Entries provided —
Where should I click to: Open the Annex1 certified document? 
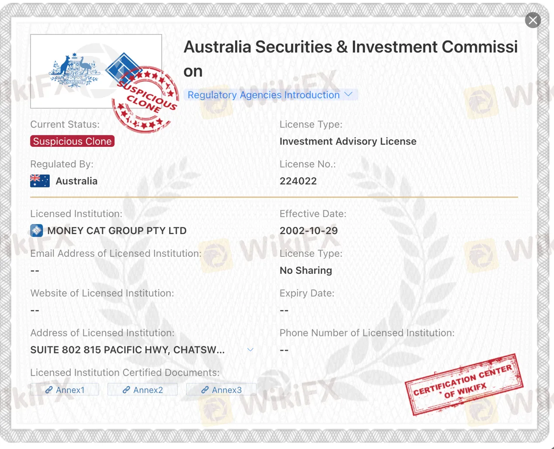pyautogui.click(x=65, y=390)
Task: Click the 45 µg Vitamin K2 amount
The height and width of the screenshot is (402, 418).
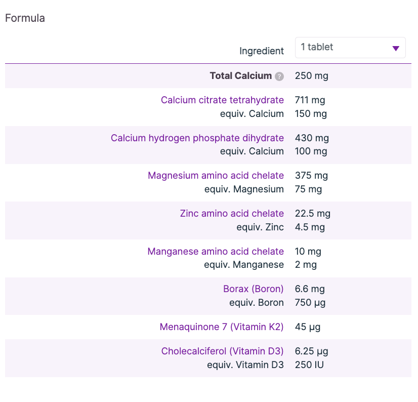Action: [308, 327]
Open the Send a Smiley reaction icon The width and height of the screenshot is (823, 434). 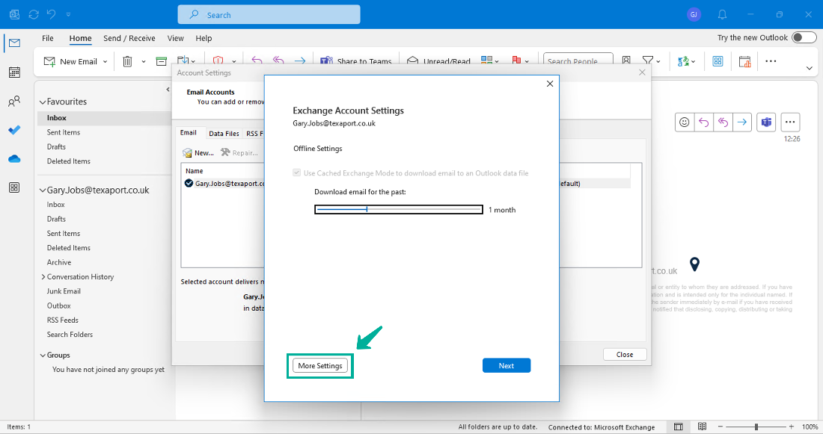[x=684, y=121]
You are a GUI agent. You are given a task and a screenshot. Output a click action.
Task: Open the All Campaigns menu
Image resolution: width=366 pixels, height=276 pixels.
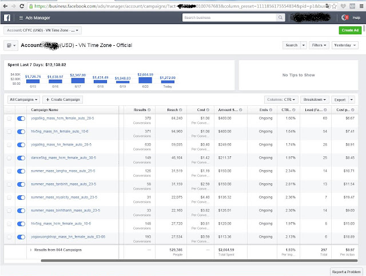(23, 100)
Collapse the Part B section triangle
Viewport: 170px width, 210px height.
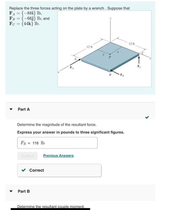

Assignment — With pictures omitted, restate exactly every line from the one containing "Collapse the Part B section triangle" through the last line of the material, inclusive.

Response —
Collapse the Part B section triangle
Viewport: 170px width, 210px height.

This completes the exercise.